> Prompt
Restate word for word the lines in the listing below, starting at the line containing "492x657 pixels." and ending at the line containing "has width=537, height=285.", both included; leave out the rest.

※ ※ ※

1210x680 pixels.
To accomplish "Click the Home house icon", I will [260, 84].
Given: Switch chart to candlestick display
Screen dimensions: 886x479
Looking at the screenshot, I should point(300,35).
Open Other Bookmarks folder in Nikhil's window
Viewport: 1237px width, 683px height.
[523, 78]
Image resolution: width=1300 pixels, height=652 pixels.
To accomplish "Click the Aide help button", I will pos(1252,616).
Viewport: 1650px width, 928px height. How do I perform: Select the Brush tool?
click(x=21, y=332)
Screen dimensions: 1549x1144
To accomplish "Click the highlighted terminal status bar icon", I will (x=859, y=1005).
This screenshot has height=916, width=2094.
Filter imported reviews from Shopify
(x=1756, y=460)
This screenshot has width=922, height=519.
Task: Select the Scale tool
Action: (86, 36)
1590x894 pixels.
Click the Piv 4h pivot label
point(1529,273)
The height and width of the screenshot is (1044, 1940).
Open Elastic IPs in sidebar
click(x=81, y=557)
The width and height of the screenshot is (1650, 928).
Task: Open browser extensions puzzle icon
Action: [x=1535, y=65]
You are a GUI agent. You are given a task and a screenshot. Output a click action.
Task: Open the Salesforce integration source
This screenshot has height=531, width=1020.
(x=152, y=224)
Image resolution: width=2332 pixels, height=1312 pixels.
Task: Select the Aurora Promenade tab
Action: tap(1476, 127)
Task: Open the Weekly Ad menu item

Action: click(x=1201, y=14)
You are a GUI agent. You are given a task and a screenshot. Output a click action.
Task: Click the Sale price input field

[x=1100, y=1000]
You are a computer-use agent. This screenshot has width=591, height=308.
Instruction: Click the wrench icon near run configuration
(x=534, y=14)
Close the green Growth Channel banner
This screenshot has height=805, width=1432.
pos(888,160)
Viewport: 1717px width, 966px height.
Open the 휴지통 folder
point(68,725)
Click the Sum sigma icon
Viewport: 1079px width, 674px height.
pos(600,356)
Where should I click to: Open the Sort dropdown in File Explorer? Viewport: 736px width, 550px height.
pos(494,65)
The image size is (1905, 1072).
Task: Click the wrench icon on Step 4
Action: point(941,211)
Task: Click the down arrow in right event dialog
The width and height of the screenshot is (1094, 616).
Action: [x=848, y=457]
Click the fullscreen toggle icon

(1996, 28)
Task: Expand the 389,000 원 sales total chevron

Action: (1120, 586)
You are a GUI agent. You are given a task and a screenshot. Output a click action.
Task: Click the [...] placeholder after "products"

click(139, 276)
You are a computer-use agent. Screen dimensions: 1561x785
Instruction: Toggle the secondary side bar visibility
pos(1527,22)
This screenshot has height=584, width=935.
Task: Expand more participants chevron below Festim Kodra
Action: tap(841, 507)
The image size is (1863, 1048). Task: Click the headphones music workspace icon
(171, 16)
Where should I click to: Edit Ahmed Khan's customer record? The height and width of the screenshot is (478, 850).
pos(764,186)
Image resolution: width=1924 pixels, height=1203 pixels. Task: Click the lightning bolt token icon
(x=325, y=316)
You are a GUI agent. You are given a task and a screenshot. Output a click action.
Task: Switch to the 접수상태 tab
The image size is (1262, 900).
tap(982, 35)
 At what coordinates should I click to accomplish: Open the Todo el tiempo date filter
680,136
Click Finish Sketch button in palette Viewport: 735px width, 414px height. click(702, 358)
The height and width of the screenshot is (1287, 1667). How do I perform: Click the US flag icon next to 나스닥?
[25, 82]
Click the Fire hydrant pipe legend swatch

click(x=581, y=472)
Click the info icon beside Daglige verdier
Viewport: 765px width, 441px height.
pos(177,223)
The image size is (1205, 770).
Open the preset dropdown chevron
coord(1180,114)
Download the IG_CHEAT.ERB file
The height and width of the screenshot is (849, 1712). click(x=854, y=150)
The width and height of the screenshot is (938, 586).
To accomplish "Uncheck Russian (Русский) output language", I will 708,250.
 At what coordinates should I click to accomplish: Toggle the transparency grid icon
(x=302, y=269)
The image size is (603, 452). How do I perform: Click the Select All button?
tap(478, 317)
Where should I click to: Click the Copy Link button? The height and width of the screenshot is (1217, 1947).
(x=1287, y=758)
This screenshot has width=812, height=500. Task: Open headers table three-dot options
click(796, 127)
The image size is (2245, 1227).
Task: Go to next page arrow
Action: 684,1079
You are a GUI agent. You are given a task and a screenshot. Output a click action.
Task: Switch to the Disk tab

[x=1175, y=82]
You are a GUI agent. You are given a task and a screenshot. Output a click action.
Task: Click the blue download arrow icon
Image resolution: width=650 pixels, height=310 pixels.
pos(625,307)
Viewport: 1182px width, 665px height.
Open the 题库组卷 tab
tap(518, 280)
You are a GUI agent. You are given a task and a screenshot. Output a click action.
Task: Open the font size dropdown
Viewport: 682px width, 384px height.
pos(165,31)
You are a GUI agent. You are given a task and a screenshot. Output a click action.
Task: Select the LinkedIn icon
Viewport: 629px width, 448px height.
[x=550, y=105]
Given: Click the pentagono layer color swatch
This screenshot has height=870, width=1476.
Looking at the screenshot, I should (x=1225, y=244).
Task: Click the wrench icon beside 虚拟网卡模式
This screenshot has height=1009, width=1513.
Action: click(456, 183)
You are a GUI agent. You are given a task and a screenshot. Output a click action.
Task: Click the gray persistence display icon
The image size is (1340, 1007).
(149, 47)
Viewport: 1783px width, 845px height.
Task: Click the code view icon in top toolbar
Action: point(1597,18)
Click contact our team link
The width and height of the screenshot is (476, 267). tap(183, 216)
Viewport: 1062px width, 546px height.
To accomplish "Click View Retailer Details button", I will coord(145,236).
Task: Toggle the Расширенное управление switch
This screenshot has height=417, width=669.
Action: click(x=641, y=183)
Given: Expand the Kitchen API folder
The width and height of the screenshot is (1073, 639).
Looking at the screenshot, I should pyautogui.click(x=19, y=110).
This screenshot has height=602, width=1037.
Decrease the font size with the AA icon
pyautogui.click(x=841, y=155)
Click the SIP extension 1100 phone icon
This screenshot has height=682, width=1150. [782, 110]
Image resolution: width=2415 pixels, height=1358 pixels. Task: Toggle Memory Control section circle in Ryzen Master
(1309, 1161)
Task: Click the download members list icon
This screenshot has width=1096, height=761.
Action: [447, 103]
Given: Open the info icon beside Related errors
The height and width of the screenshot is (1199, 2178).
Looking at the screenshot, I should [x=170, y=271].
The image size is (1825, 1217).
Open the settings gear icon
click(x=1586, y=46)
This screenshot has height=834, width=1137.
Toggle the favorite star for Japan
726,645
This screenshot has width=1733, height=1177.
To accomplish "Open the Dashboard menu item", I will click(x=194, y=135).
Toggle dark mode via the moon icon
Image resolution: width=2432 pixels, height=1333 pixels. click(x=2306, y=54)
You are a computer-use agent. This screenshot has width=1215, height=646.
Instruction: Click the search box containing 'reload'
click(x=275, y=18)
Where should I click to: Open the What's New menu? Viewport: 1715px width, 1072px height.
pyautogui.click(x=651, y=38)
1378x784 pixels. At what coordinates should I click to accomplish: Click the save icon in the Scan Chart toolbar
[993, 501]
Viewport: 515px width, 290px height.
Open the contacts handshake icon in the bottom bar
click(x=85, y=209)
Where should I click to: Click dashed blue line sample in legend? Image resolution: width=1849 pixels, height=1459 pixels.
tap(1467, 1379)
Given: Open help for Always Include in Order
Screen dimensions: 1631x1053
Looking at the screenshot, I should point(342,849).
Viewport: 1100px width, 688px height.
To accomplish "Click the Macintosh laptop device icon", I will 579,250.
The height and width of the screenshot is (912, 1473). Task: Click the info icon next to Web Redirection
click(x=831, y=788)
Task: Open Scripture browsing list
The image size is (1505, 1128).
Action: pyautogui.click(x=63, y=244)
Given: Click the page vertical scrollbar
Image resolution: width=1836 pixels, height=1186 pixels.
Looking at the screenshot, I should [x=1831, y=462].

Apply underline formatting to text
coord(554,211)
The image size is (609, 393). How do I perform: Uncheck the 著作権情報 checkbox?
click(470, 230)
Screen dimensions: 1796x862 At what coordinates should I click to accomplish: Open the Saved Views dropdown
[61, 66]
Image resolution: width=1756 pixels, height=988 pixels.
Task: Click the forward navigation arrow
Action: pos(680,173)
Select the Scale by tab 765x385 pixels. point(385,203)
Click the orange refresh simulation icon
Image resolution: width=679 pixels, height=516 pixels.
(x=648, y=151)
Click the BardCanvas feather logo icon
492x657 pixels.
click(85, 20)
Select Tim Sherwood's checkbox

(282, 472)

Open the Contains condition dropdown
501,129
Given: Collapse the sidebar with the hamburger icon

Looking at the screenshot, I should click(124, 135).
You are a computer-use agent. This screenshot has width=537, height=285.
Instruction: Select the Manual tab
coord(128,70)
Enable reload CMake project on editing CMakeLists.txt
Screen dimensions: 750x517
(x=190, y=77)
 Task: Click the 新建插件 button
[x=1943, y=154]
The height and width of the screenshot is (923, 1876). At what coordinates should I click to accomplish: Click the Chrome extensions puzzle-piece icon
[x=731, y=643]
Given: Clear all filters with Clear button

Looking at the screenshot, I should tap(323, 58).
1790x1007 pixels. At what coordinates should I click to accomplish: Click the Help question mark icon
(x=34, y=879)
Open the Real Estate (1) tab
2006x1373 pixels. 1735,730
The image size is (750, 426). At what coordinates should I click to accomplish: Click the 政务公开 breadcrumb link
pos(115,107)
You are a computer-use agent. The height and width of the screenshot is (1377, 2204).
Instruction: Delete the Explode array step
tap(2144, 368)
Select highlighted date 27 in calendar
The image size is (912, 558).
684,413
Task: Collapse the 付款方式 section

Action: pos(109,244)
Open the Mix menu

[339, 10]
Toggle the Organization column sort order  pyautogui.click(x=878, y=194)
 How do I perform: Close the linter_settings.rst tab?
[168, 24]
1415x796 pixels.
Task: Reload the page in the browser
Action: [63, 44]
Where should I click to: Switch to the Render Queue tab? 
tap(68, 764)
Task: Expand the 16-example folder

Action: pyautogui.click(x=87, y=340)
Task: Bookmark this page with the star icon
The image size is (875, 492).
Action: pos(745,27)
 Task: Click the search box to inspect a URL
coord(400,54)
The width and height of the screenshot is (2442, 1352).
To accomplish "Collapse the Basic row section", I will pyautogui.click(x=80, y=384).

※ ※ ※

> Task answer
492x657 pixels.
click(85, 20)
Select Tim Sherwood's checkbox

(282, 472)

Open the Contains condition dropdown
501,129
Given: Collapse the sidebar with the hamburger icon

Looking at the screenshot, I should click(124, 135).
You are a computer-use agent. This screenshot has width=537, height=285.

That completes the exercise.